In May, 1985, the Texas legislature passed Senate Bill 1083, sponsored by Senator Bill Sims of San Angelo, Texas, and created the Texas Brush Control Program. The mandate of the program, administered by the Texas State Soil and Water Conservation Board (TSSWCB), was “to prepare and adopt a state brush control plan including a comprehensive strategy for managing brush in critical areas and the designation of areas of critical need in the state where brush is contributing to a substantial water conservation program” (TSSWCB, p. 1). Senate Bill 1083 also established a brush control fund, “which may be funded from legislative appropriations, money transferred to that fund from other funds, or other money required by law to be deposited in the brush control fund” (TSSWCB, p. 2). Scientists with the TSSWCB developed a draft version of the brush control plan, but the brush control fund required to implement the plan was never established. When this plan was developed, there was insufficient scientific basis for establishing causal linkages between brush control and improved recharge to groundwater and surface waters from rangelands (Griffin and McCarl 1989, Turner 1989). Hydrologic conditions differ across rangelands in Texas, and, accordingly, the effects of brush management on water yields from rangeland also vary. In sum, then as now, implementation of a targeted and cost-effective brush control plan requires sound scientific information about both the ecological relationships between brush control and water yields, as well as the quantity and value of the water conserved.
-=-=-
Extract the full passage on the Texas Brush Control Program word for word. The items that come next can be left aside.

Records provided »
-=-=-
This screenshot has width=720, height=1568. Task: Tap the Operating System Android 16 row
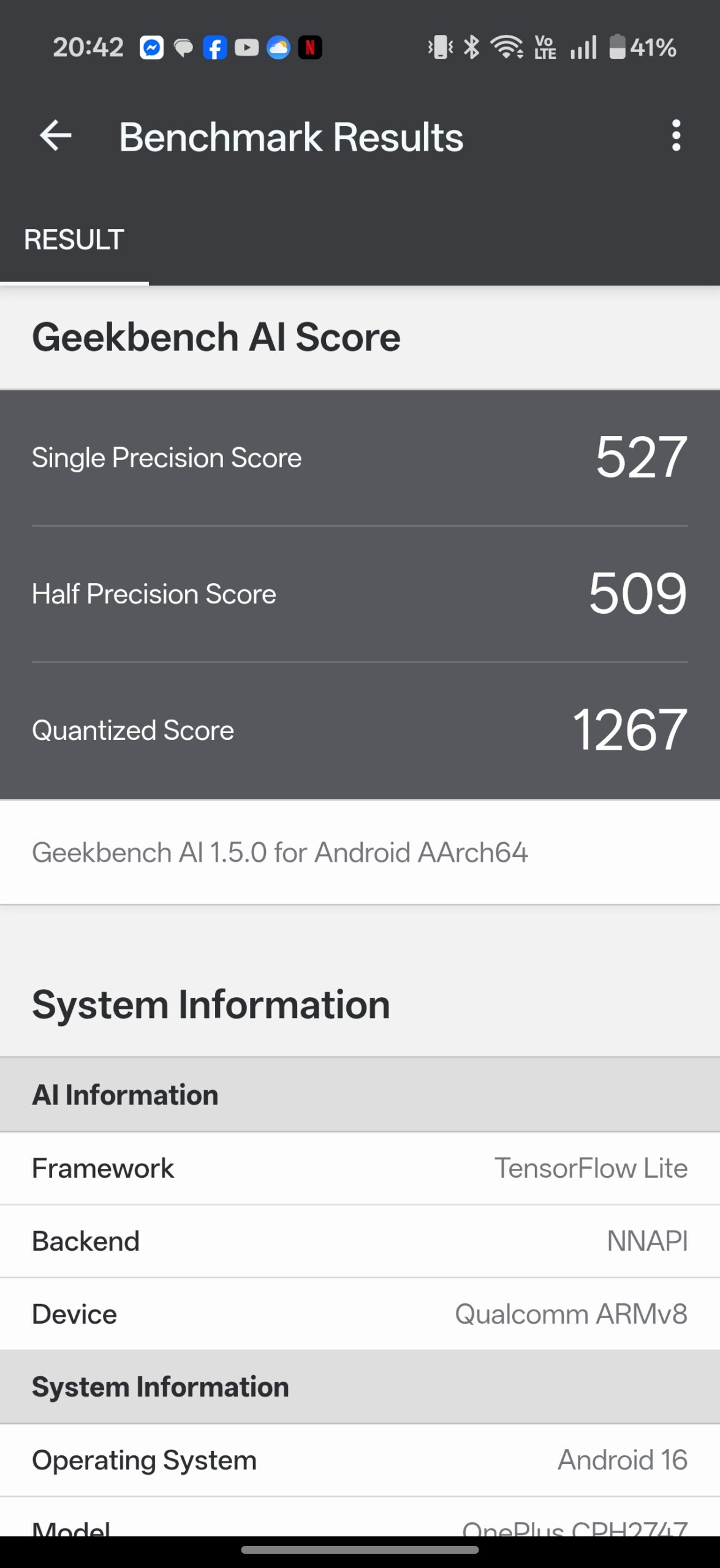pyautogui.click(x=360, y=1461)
-=-=-
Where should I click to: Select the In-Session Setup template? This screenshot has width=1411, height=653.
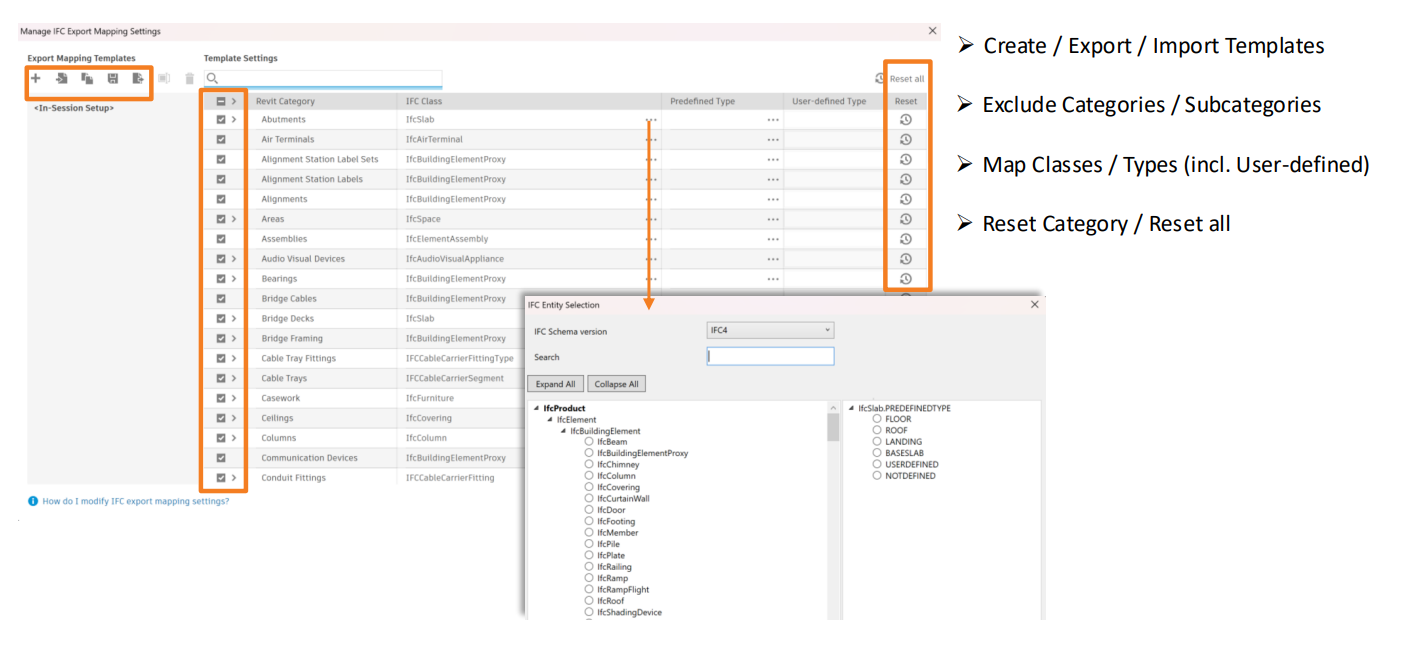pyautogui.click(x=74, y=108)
-=-=-
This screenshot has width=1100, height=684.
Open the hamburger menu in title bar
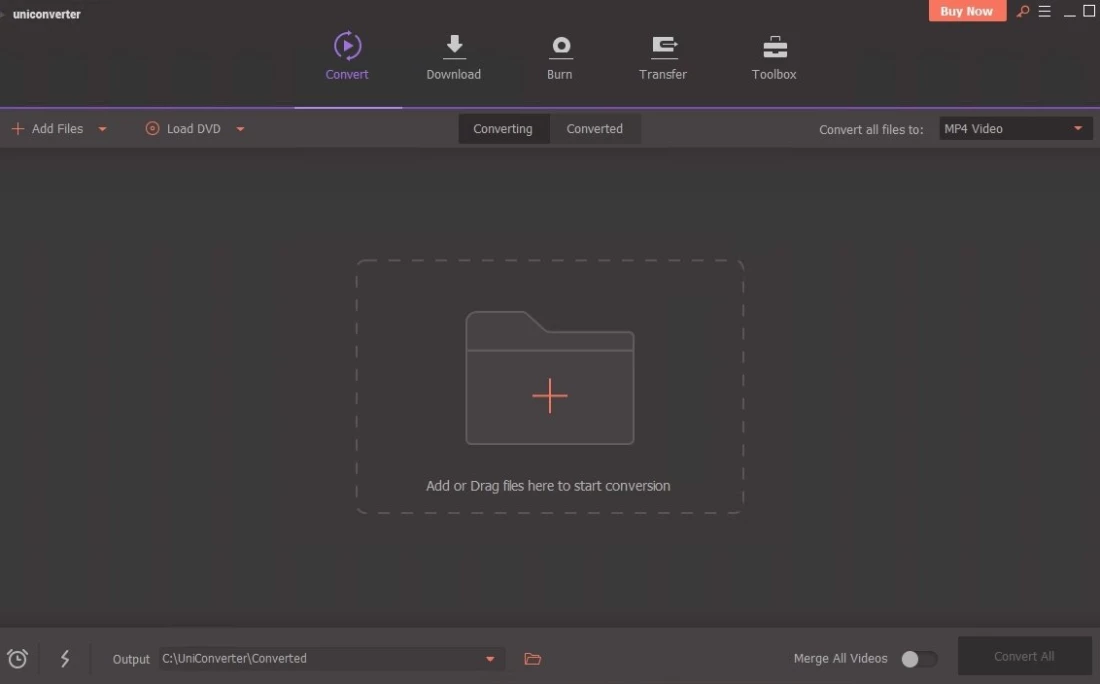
-=-=-
Answer to the exercise »
In May, 1985, the Texas legislature passed Senate Bill 1083, sponsored by Senator Bill Sims of San Angelo, Texas, and created the Texas Brush Control Program. The mandate of the program, administered by the Texas State Soil and Water Conservation Board (TSSWCB), was “to prepare and adopt a state brush control plan including a comprehensive strategy for managing brush in critical areas and the designation of areas of critical need in the state where brush is contributing to a substantial water conservation program” (TSSWCB, p. 1). Senate Bill 1083 also established a brush control fund, “which may be funded from legislative appropriations, money transferred to that fund from other funds, or other money required by law to be deposited in the brush control fund” (TSSWCB, p. 2). Scientists with the TSSWCB developed a draft version of the brush control plan, but the brush control fund required to implement the plan was never established. When this plan was developed, there was insufficient scientific basis for establishing causal linkages between brush control and improved recharge to groundwater and surface waters from rangelands (Griffin and McCarl 1989, Turner 1989). Hydrologic conditions differ across rangelands in Texas, and, accordingly, the effects of brush management on water yields from rangeland also vary. In sum, then as now, implementation of a targeted and cost-effective brush control plan requires sound scientific information about both the ecological relationships between brush control and water yields, as well as the quantity and value of the water conserved.